Paula Poundstone has been doing comedy for longer than many of you have been alive. After more than 30 years of stand-up, television specials and wry observations about cats, kids and everyday absurdities, she’s poised to take the stage at The Dinah Shore Weekend this year in Palm Springs.
We checked in with Paula recently and found out a bunch of things, like her thoughts on women in comedy. How easy is it to write an act when you have kids? Is there still golf at The Dinah? She also offers some droll observations about the importance of celebrities’ opinions on bullying.
AfterEllen.com: Are you familiar with AfterEllen.com?
Paula Poundstone: No, I’m not familiar with very many websites.
AE: What do you mean? You don’t spend hours upon hours surfing the internet, looking for cat videos?

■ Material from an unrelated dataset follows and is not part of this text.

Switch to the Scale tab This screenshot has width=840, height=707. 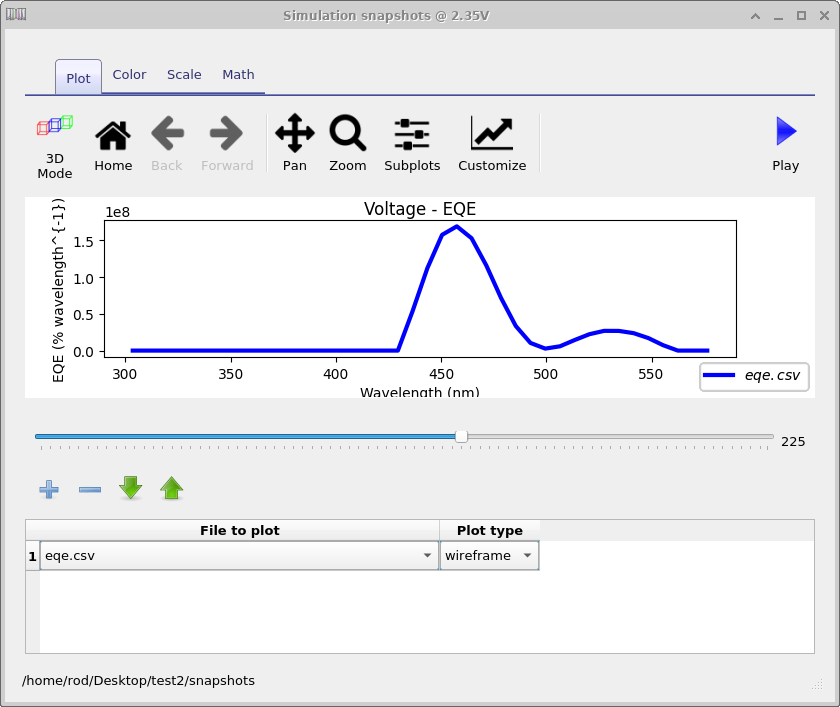tap(184, 75)
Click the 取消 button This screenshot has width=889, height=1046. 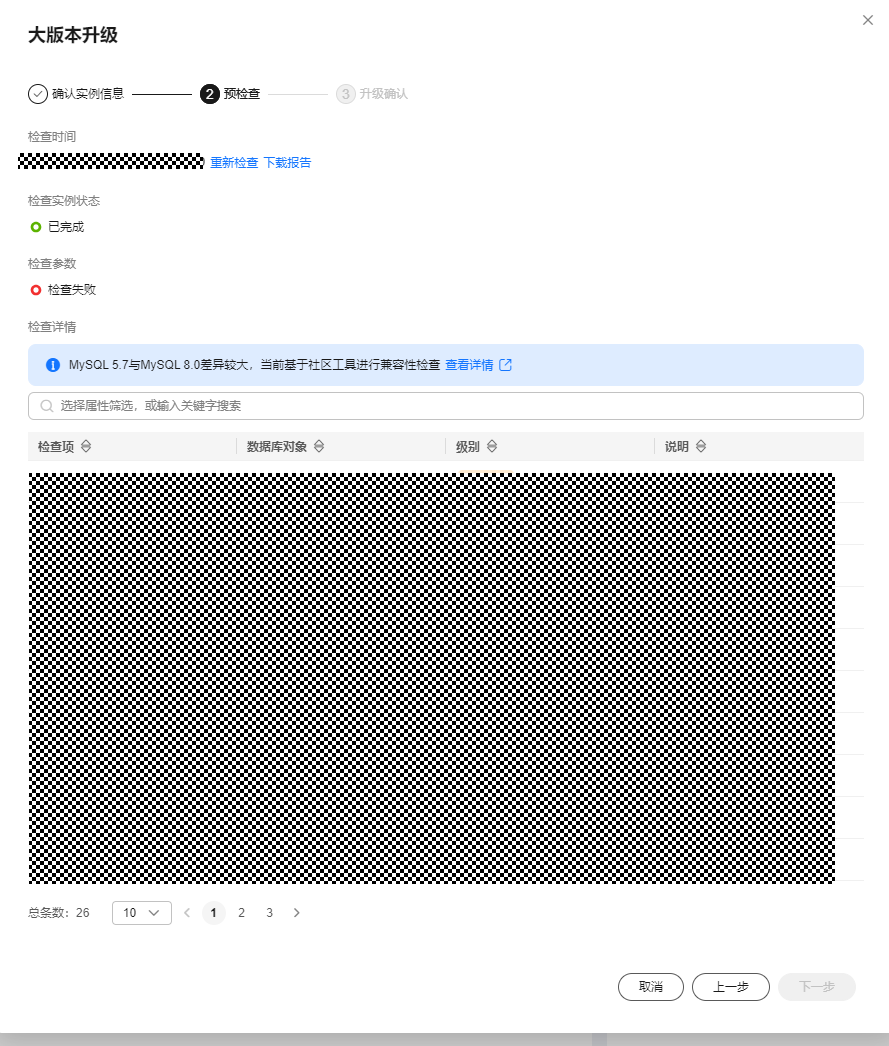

PP: Hard to believe, isn’t it? If I had hours and hours, it may as well be that, but I don’t [have hours and hours.] I do dishes and fold laundry.
AE: Oh, that’s too bad. Is there a way to do both?
PP: Not really. Not efficiently.
AE: You are performing at The Dinah in Palm Springs this year.
AE: Do you know anything about it?
PP: No! Other than, I was under the impression that there was supposed to be golf. And it turns out, golf has almost nothing to do with it.
AE: It hasn’t been about golf in many, many years. Now, it’s about drinking.
PP: Huh. Maybe I did do it, a long, long time ago. And I could swear there was golf involved. Maybe I didn’t do it? The truth is, it all runs together after a while.
AE: Well, that’s how lesbian Spring Breaks are, too. After a few years, they’re all a blur.
PP: I do look forward to going. Everyone I’ve spoken to, speak of it with great enthusiasm.
AE: Since you mentioned performing for so many years, I was wondering if you think comedy has changed over time.
PP: I don’t know. I don’t watch a lot of other acts, so, I’m not that up on what happens out there. But there’s not much different — so many of the boundaries were already broken so long ago, it’s sort of like the fashion now. That’s not new at all.
AE: Do you like political humor?
PP: I love political humor. I like it when it’s well done. But I like funny stuff, so the subject matter almost doesn’t
matter to me. I wish I were more political. I’m paying attention to politics when I have the time and energy to pay attention to politics.
You’re probably supposed to pay attention to politics more than I actually do.
AE: Do you think things have changed for women comics in recent years?
PP: No. I really don’t. After all, there are only two genders and someone has to do the job, so
I think there was a time when being a woman comic was a big deal – that was really before my time. It had importance and meant something when Joan Rivers was starting out, when Phyllis Diller was starting. I think it was formative in terms of the way they work.